● **DOCUMENT**:
Today’s Bloganuary prompt is “How are you brave?” I like how the year is starting off with positive questions.
I had to think about this one a bit. To the casual observer, my currently unconventional life (single, 50-something, childless, self-supporting woman in a foreign country) might seem “brave,” risky, odd, exotic, or a number of other adjectives to describe the non-standard. Most of the aforementioned attributes, I never expected to be (except 50 – and very grateful to have reached this milestone).
Bravery is relative, and it is ephemeral. It’s a discipline, and a privilege to be able to exercise it. Bravery is to be seized upon, or to be leaned into, depending on the circumstances. And what is brave today may develop tomorrow into the habitual or quotidian. I feel this describes some actions I’ve taken that might be construed as “brave,” such as leaving a life of material ease, and moving alone to work abroad in a place where I did not know the culture, the language, or indeed a single soul, when my plane first touched down so many years ago.

● **REQUIRED TASK 1**: Quote the following lines of the records below exactly: begin at the line that has "Task: Select Plan for the Pro tier" and stop after the last line of the records, including both ends, and leave the pictures out of your answer.

● **SUPPLIED MATERIAL**:

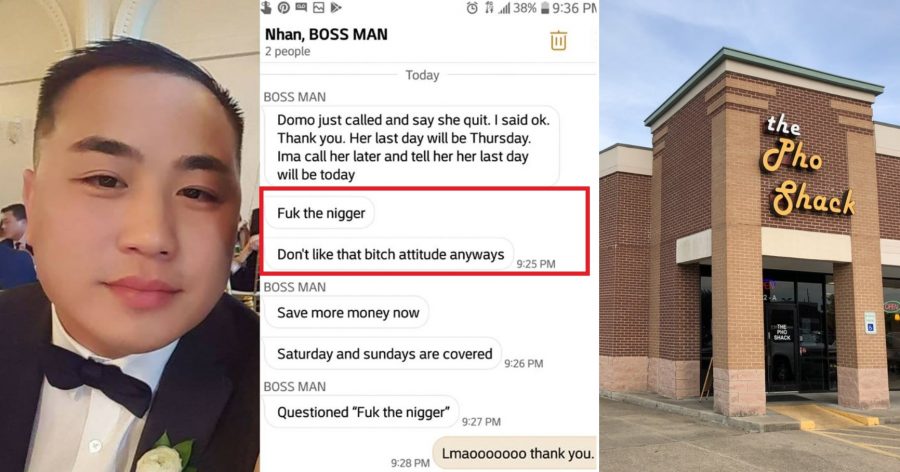Tap the battery icon showing 38%
Viewport: 900px width, 472px height.
click(x=545, y=8)
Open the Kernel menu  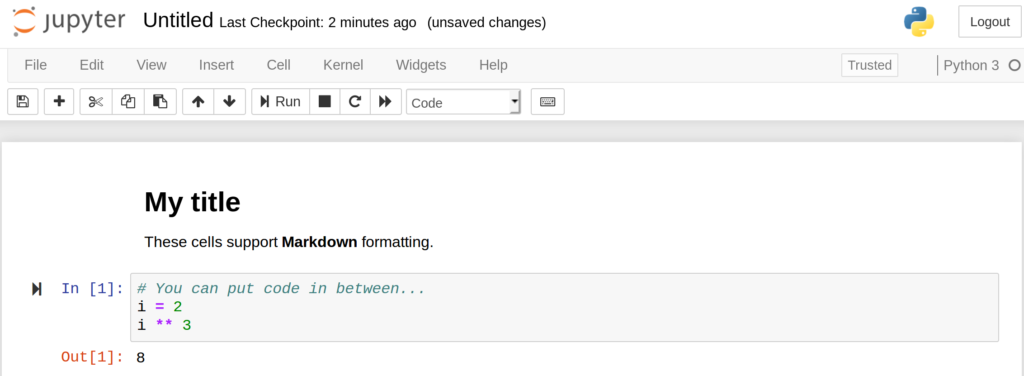344,65
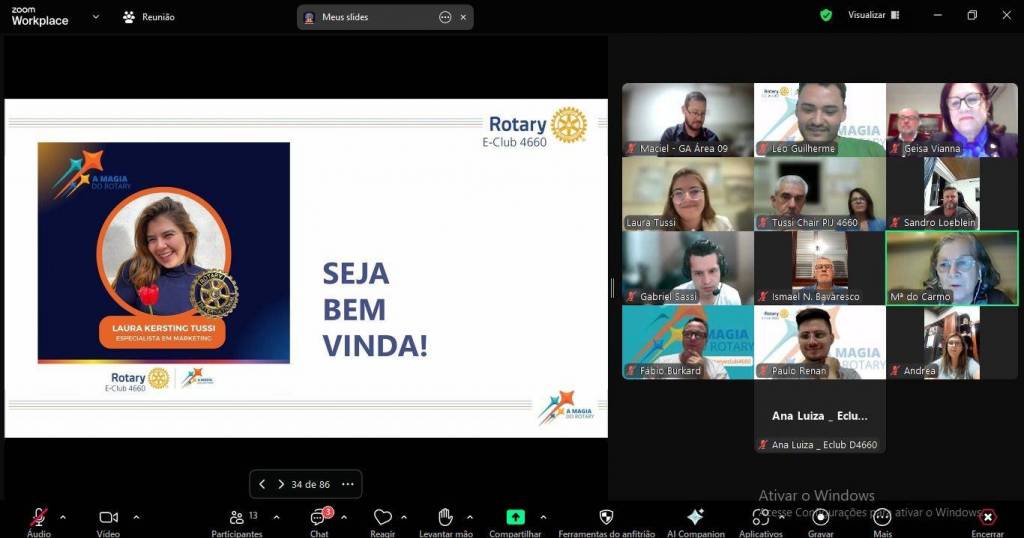Start recording with Gravar
Screen dimensions: 1024x538
[x=820, y=518]
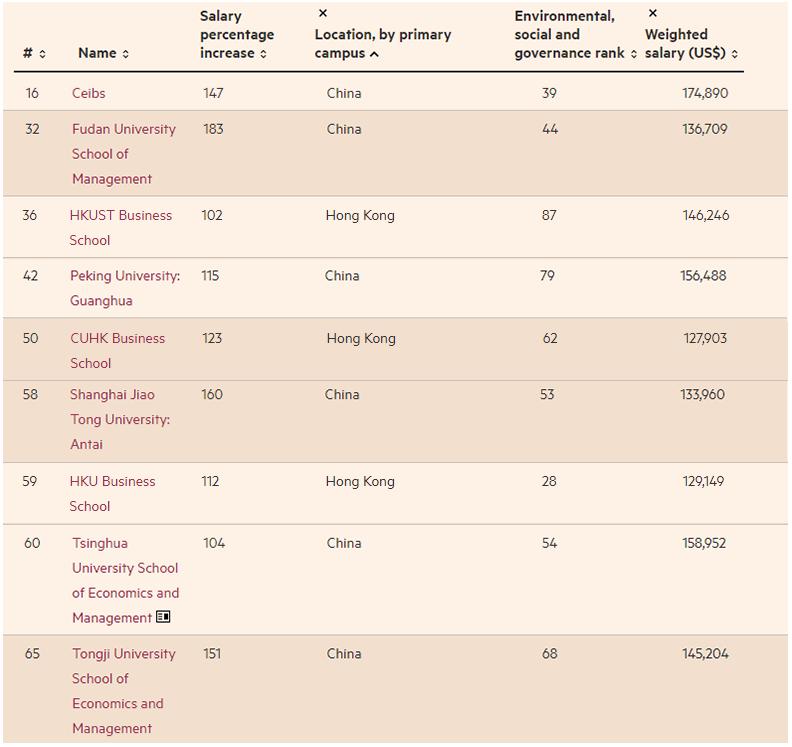Image resolution: width=792 pixels, height=747 pixels.
Task: Click the footnote icon beside Tsinghua Management
Action: coord(163,618)
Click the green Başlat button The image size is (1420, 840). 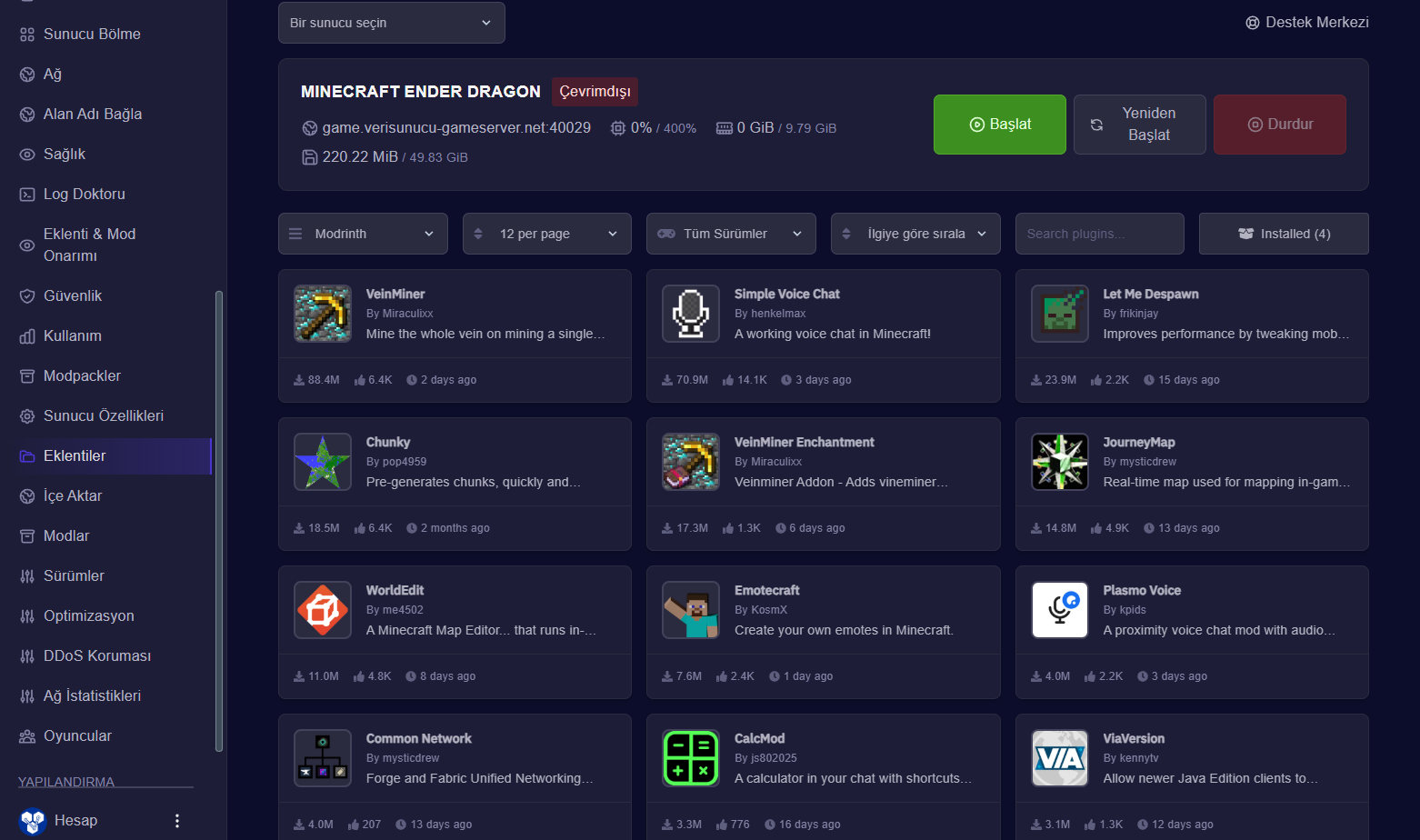(1000, 125)
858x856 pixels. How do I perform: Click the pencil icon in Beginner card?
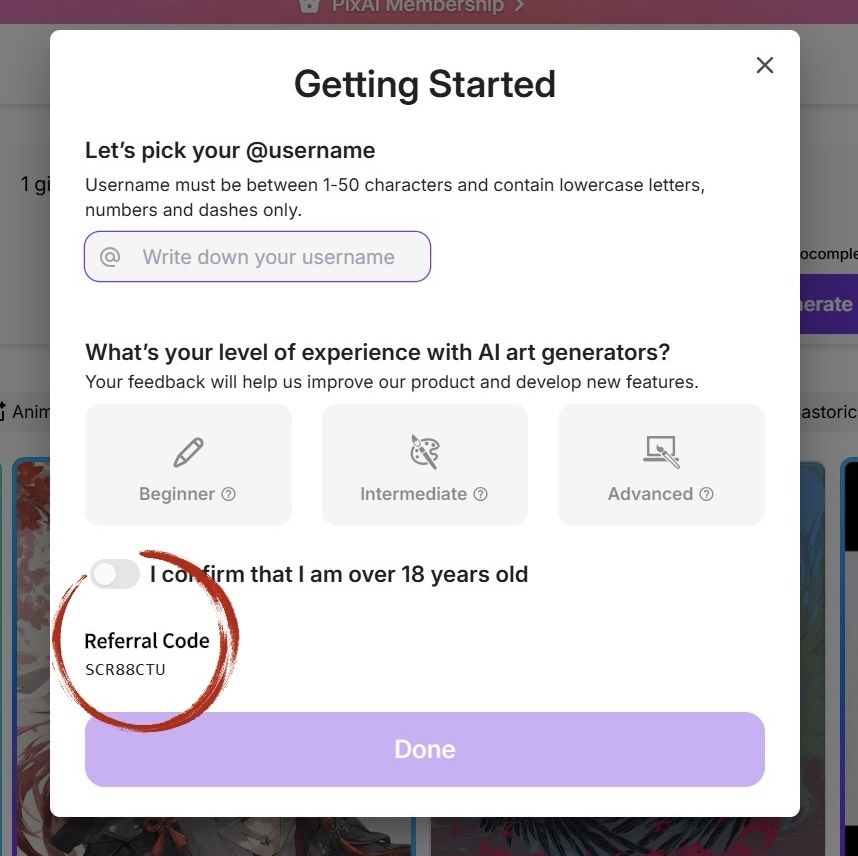(x=188, y=453)
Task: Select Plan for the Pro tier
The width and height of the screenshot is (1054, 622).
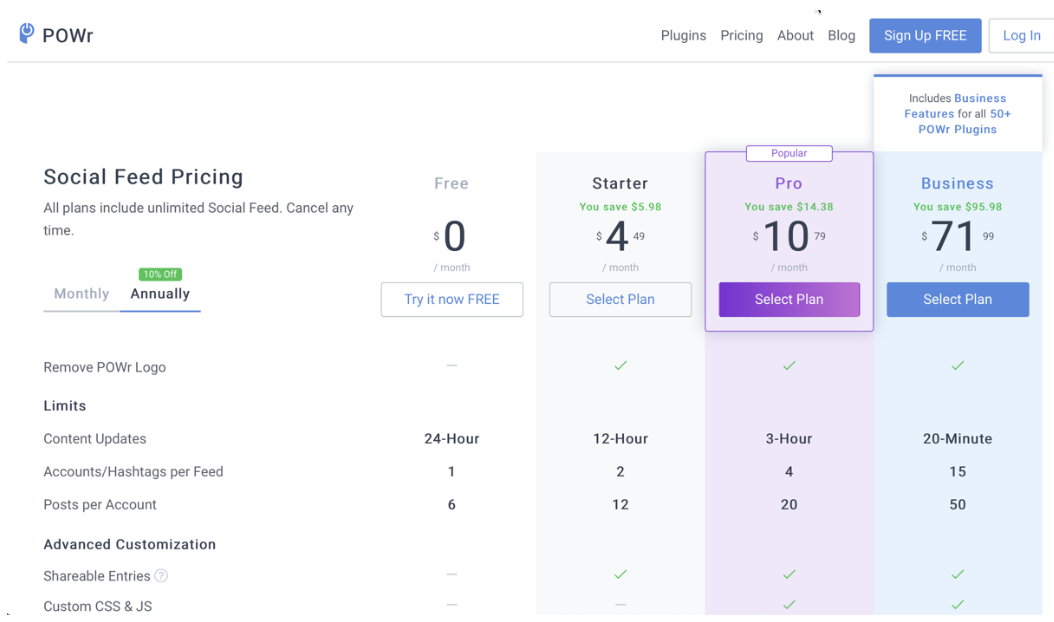Action: pyautogui.click(x=789, y=300)
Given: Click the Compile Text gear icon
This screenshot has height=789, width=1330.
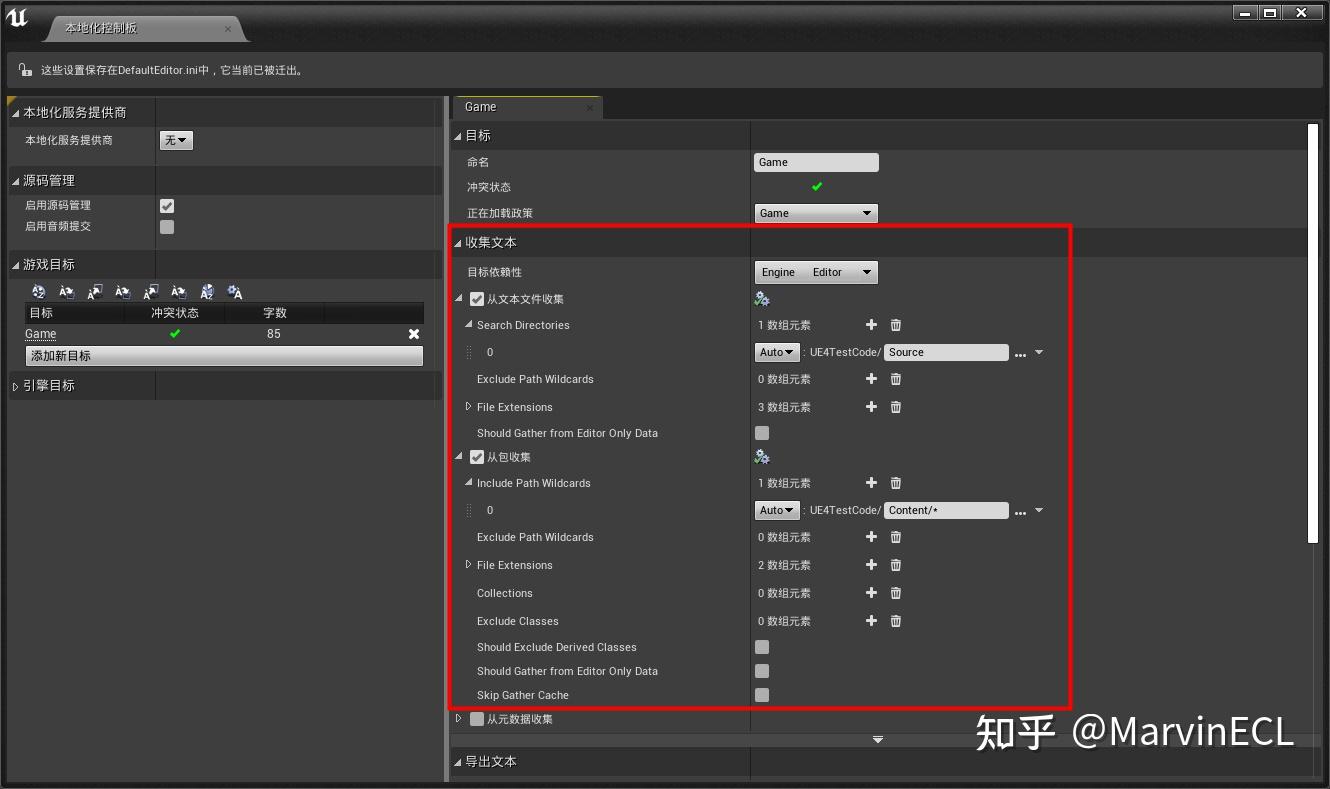Looking at the screenshot, I should tap(235, 291).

● **REQUIRED TASK 2**: Print the part of the bravery post above exactly: begin at the words "I had to think" and stop after the words "reached this milestone).".

● **RIGHT ANSWER 1**:
Task: Select Plan for the Pro tier
The width and height of the screenshot is (1054, 622).
Action: pyautogui.click(x=789, y=300)
Given: Click the Compile Text gear icon
This screenshot has height=789, width=1330.
Looking at the screenshot, I should tap(235, 291).

● **RIGHT ANSWER 2**:
I had to think about this one a bit. To the casual observer, my currently unconventional life (single, 50-something, childless, self-supporting woman in a foreign country) might seem “brave,” risky, odd, exotic, or a number of other adjectives to describe the non-standard. Most of the aforementioned attributes, I never expected to be (except 50 – and very grateful to have reached this milestone).